WORK TO COMPLETE:
Copy out word for word the lines of the listing starting at the line containing "You are a GUI" and ending at the line containing "The image size is (500, 572).".

(Stored data entries)

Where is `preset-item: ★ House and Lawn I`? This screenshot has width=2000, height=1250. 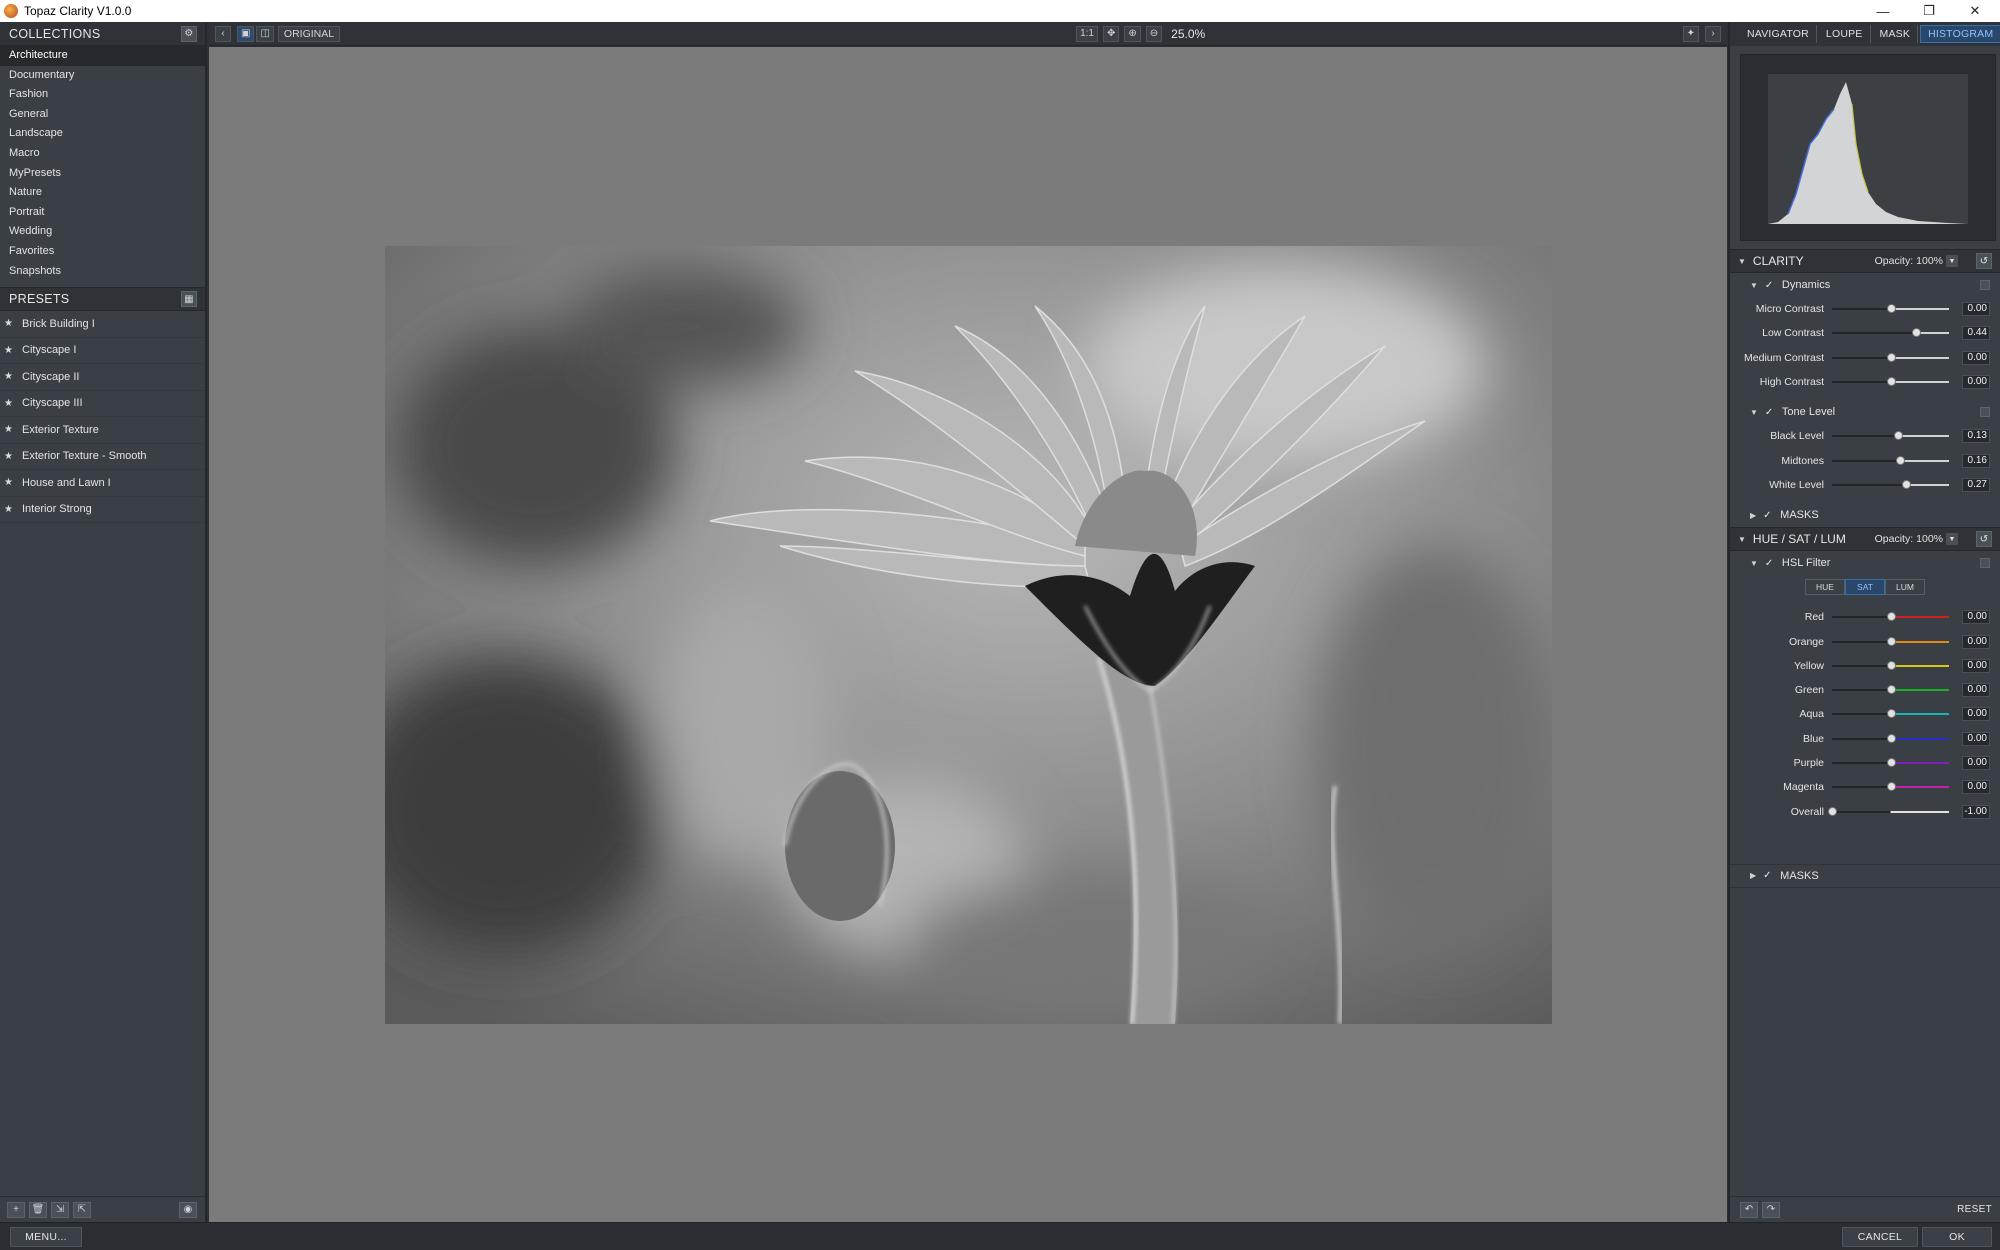
preset-item: ★ House and Lawn I is located at coordinates (102, 484).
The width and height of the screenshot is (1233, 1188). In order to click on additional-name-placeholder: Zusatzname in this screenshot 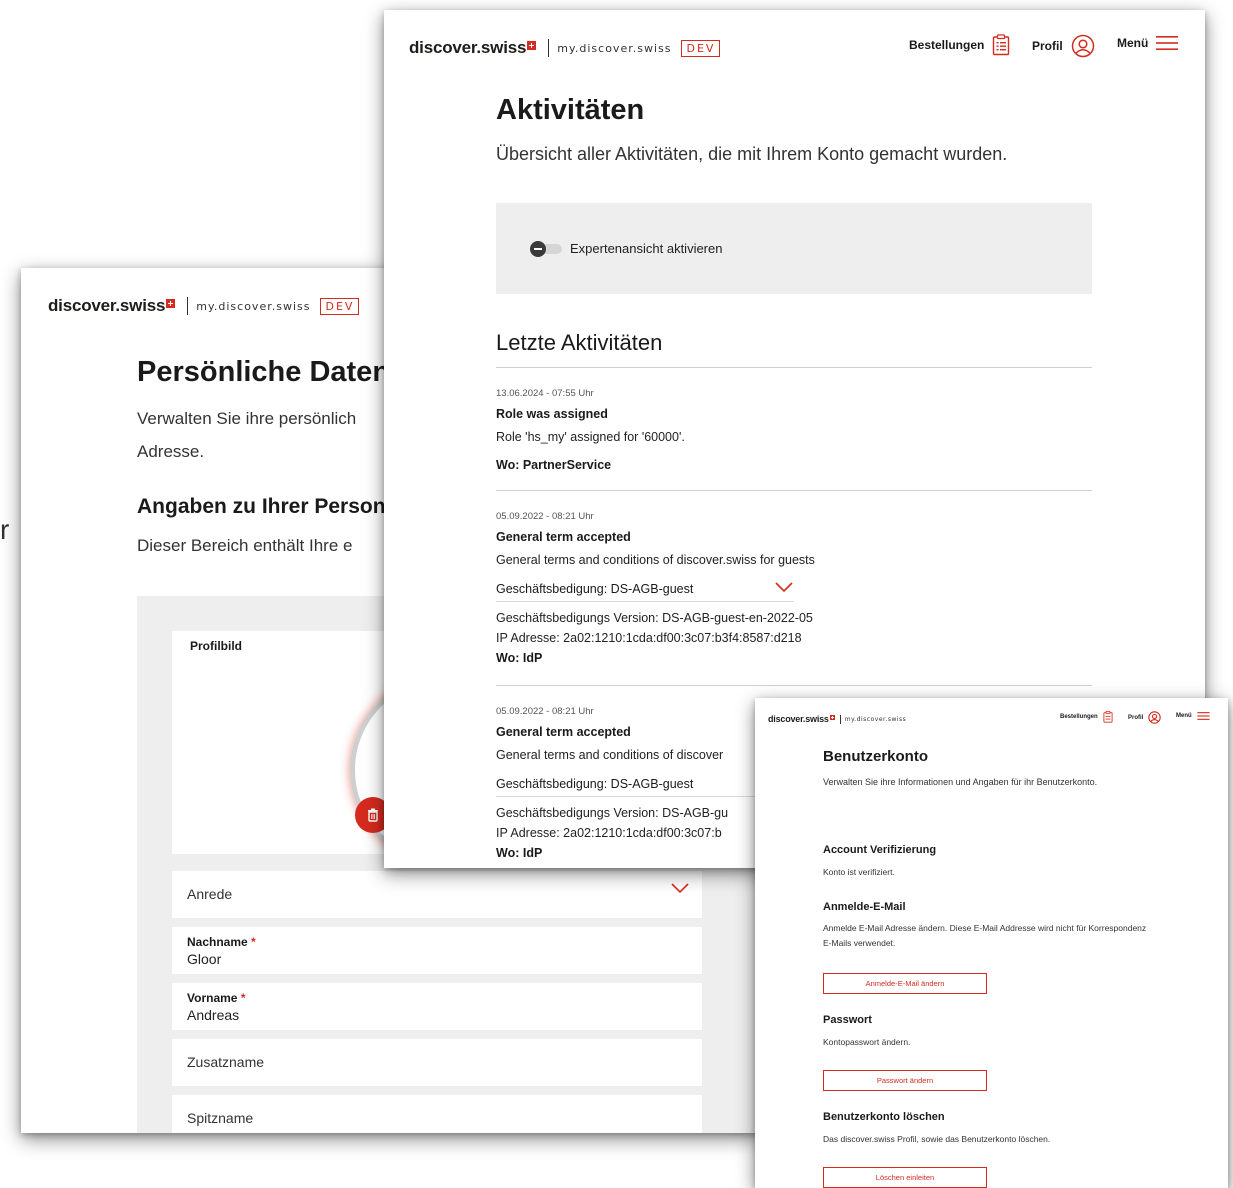, I will do `click(226, 1062)`.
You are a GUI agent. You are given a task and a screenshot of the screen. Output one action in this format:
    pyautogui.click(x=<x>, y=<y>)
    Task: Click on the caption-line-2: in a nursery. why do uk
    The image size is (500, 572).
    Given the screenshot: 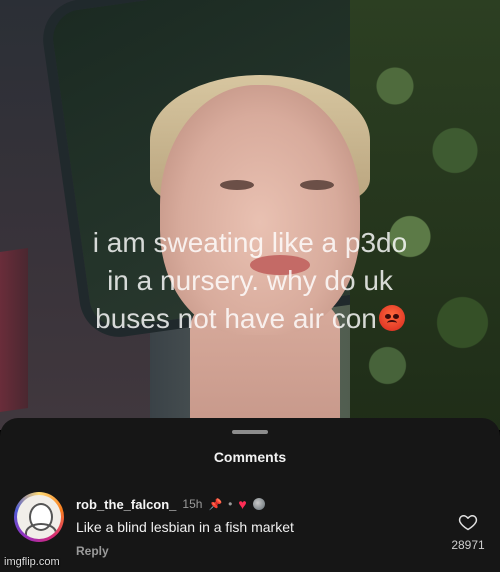 What is the action you would take?
    pyautogui.click(x=250, y=280)
    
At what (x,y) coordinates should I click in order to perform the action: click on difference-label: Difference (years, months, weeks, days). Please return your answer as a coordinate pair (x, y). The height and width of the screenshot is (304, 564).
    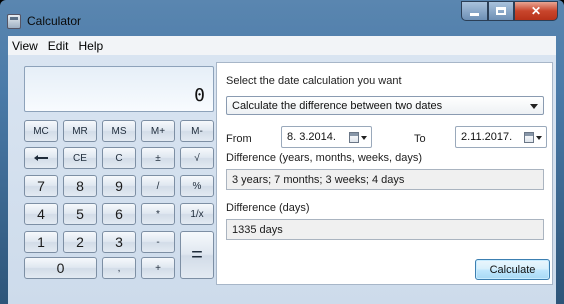
    Looking at the image, I should click on (324, 158).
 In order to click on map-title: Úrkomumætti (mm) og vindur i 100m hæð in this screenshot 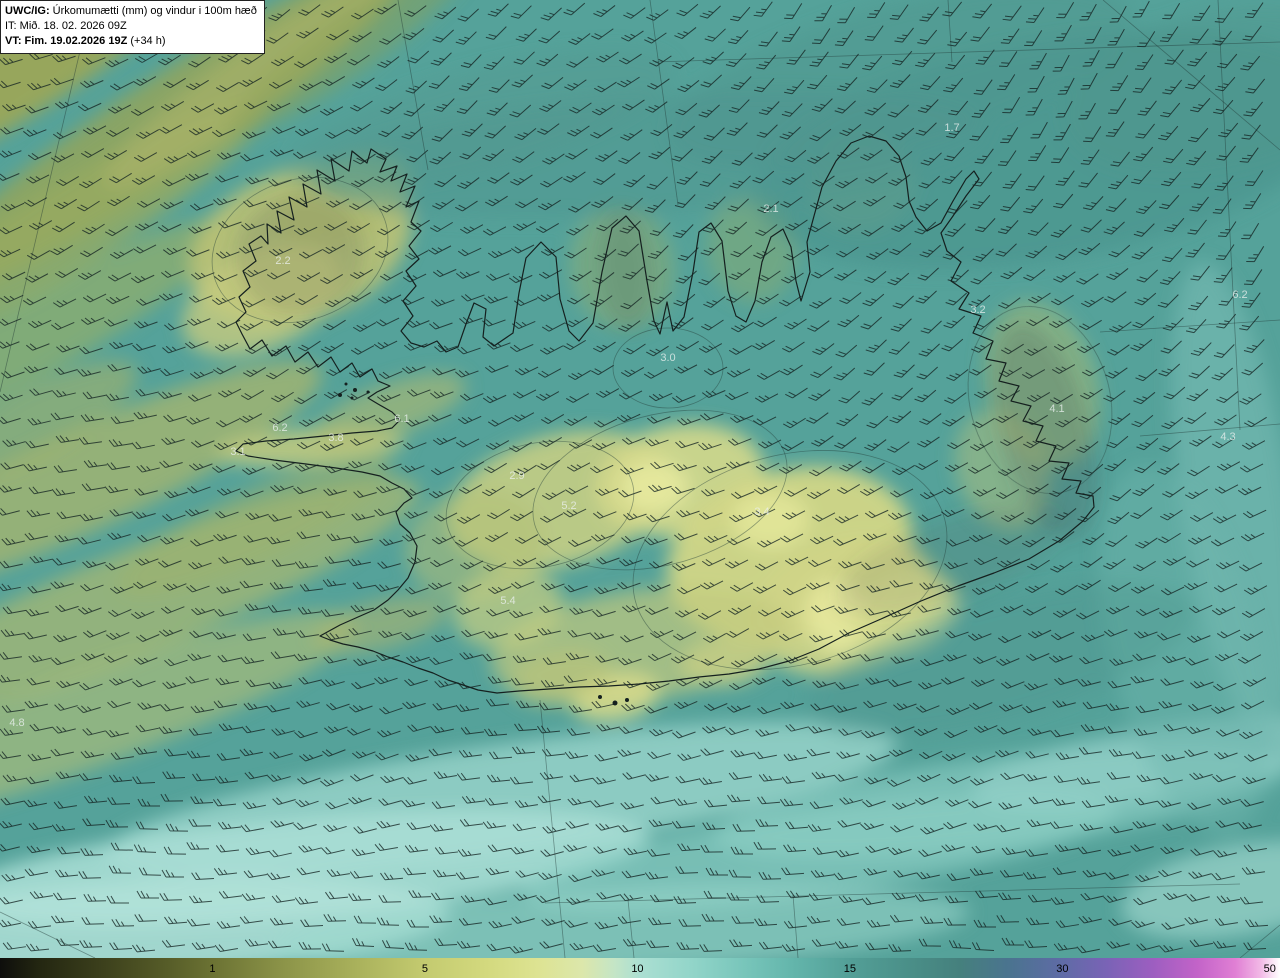, I will do `click(153, 11)`.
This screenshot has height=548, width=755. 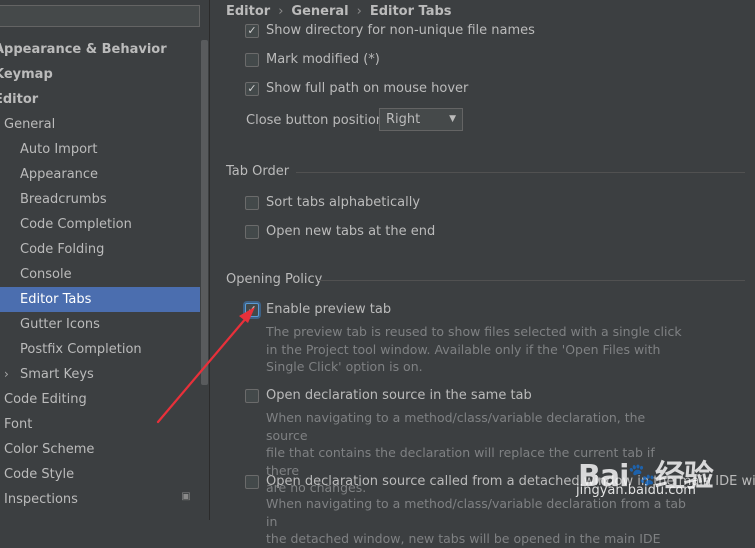 I want to click on sidebar-item-label: Editor, so click(x=20, y=100).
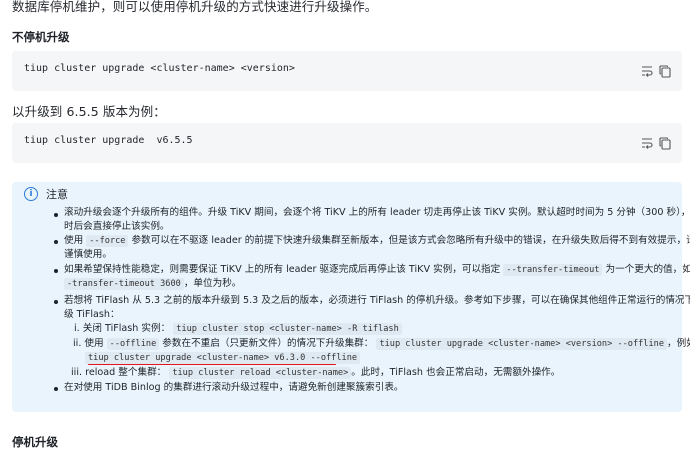 Image resolution: width=690 pixels, height=450 pixels. I want to click on note-title: 注意, so click(57, 194).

RESPONSE BELOW:
You are a GUI agent. You are given a task and a screenshot of the screen. Output one action in this format:
    pyautogui.click(x=<x>, y=<y>)
    Task: Click on the caption-line-2: in a nursery. why do uk
    The image size is (500, 572).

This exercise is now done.